▶ **WRITTEN EXERCISE**: Quote the following records word for word, from the line with "Click the 1.24250 price axis label" to the line with "Close the mb".

▶ **DATA TO USE**:

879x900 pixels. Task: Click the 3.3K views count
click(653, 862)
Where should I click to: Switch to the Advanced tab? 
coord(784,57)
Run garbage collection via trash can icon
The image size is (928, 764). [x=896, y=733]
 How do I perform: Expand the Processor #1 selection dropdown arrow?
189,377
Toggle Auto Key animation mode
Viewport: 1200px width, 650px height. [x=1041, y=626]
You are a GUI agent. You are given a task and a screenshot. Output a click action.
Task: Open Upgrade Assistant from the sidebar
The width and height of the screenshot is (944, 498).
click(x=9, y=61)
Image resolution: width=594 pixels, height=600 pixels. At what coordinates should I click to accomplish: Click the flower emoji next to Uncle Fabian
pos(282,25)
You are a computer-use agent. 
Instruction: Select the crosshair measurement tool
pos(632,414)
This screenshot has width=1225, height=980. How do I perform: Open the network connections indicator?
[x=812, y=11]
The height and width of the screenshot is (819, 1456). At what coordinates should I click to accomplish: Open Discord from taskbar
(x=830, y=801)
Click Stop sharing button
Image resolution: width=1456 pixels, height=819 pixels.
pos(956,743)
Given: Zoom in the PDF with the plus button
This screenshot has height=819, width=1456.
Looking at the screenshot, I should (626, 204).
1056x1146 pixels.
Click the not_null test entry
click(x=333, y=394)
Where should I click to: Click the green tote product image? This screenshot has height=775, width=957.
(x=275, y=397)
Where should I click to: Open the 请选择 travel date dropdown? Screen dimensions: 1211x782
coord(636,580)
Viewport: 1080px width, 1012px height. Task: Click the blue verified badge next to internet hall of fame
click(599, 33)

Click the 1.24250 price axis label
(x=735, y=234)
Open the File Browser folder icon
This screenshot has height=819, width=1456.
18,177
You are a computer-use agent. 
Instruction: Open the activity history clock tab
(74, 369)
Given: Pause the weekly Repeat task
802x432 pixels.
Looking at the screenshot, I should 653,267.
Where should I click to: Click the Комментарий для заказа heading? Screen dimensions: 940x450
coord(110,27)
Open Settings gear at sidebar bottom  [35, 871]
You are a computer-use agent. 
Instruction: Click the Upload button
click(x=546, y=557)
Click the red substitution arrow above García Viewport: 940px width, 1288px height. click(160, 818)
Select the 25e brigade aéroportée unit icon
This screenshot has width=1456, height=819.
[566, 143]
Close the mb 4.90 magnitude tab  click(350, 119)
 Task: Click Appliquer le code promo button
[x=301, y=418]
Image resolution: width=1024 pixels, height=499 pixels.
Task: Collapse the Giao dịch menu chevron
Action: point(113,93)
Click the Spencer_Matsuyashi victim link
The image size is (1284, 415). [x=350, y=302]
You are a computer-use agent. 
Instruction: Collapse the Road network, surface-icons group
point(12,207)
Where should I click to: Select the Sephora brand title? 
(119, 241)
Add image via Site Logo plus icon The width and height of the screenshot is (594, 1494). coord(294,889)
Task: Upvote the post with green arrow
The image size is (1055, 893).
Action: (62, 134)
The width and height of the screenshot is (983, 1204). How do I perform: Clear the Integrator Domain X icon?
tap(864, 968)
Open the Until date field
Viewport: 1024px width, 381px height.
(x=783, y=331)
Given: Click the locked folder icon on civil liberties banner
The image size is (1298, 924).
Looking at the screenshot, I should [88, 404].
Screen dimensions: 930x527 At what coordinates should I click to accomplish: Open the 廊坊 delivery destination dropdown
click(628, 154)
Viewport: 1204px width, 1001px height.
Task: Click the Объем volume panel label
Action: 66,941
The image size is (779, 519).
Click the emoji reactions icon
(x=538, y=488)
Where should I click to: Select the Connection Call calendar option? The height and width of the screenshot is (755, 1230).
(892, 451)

▶ **EXERCISE RESPONSE**:
Click the 1.24250 price axis label
(x=735, y=234)
Open the File Browser folder icon
This screenshot has height=819, width=1456.
18,177
You are a computer-use agent. 
Instruction: Open the activity history clock tab
(74, 369)
Given: Pause the weekly Repeat task
802x432 pixels.
Looking at the screenshot, I should 653,267.
Where should I click to: Click the Комментарий для заказа heading? Screen dimensions: 940x450
coord(110,27)
Open Settings gear at sidebar bottom  [35, 871]
You are a computer-use agent. 
Instruction: Click the Upload button
click(x=546, y=557)
Click the red substitution arrow above García Viewport: 940px width, 1288px height. click(160, 818)
Select the 25e brigade aéroportée unit icon
This screenshot has width=1456, height=819.
[566, 143]
Close the mb 4.90 magnitude tab  click(350, 119)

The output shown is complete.